Compromise has more than one meaning 

Credit:  By HENRY FERREIRA | July 25, 2013 | www.southcoasttoday.com ~~

The boss of Palmer Capital and Fairhaven Wind, Gordon Deane, and his partners Sumul Shah and Jim Sweeney want a compromise. They have a compromise, shutting the turbines down from only 7 p.m. to 7 a.m. The neighbors get 12 hours of peace, and noise the other 12. It sounds like the dealer who’s allowed to keep half the pot after being caught playing with a stacked deck – and then asking for a bigger split.

Town officials from the beginning compromised their own town. Setbacks were framed around a predetermined location.

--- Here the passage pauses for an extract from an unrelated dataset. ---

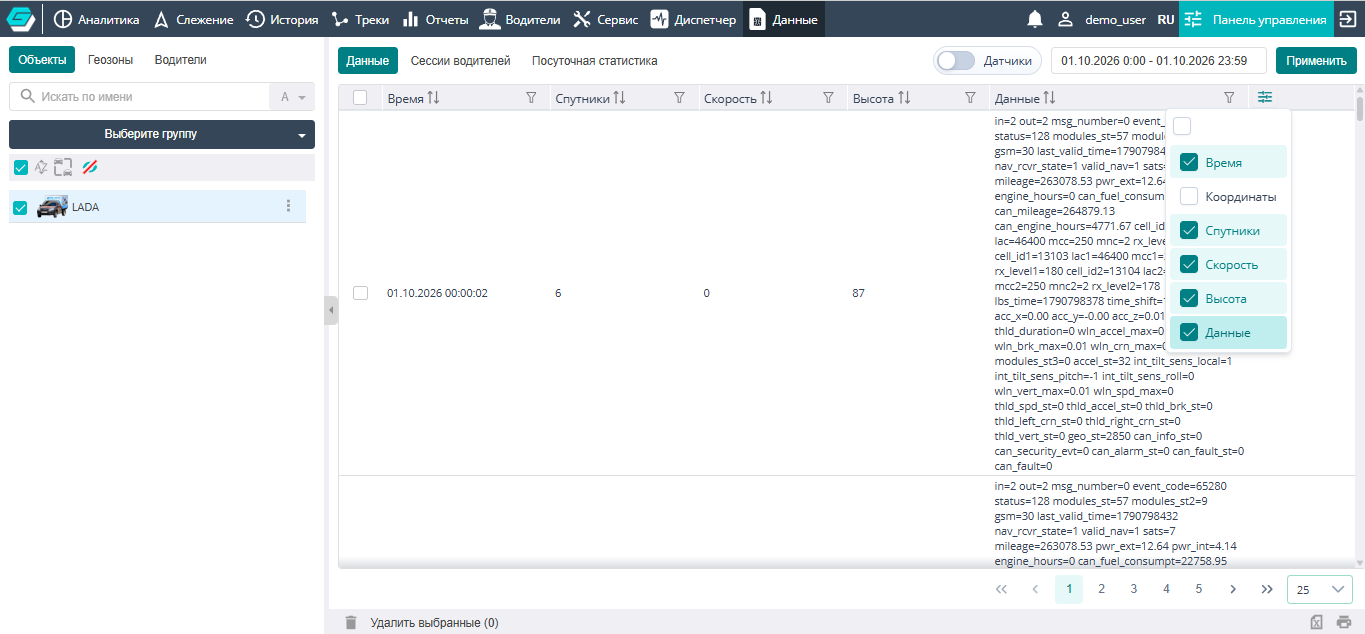Open the sort order A dropdown near search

The previous selectmen Chairman Brian Bowcock and Executive Secretary Jeffrey Osuch worked in tandem and under the radar with the developers. They gave them a deal they couldn’t refuse.

The Health Board Chairman Peter DeTerra ignored his Board’s legally mandated role. The town lawyer defended and continues to defend the developers, apparently convincing the health board chair to violate a privacy promise with a mass email survey. People in the neighborhood around these things have had the deck stacked against them from the beginning and now the developers want a better compromise?

The health board compromised the law. The Fairhaven Board of Health is required by the Noisome Trade Act, Massachusetts General Laws Chapter 111, Section 143, to ban any trade or employment, which would result in a nuisance, is harmful to person or property or negatively impacts health. If a proposal for such activity is brought forward, the health board is required by this law to hold public hearings and determine if possible, a proper location. This never happened. A new select board is elected, apologizes, begins to right a wrong and now the developers want to negotiate a compromise?

The truth was compromised. The developers and their friends in town government told neighbors there would be no noticeable noise or health issues, and property values wouldn’t be impacted. The developers said minimum setbacks weren’t necessary; the turbines were guaranteed by the Chinese manufacture. They said the news about problems in Falmouth weren’t true or the turbines were different – Fairhaven’s were special guaranteed Sinovel turbines.

There have been over 450 noise complaints, people are unable to sleep, some are made dizzy by the low-level sound and suffer headaches, homes have lost value and some will be impossible to sell. The five Falmouth selectmen voted unanimously in February to remove the turbines because of health impacts. Sinovel is being sued for theft of trade secrets, so that promised guarantee might be problematic.

This project was compromised from its inception. The turbines are too close. They have been found to be out of compliance by a DEP biased toward wind developers. An independent acoustical engineering firm would find violations far in excess of those found by a state agency with a mandate of 2,000 megawatts of renewable energy by 2020.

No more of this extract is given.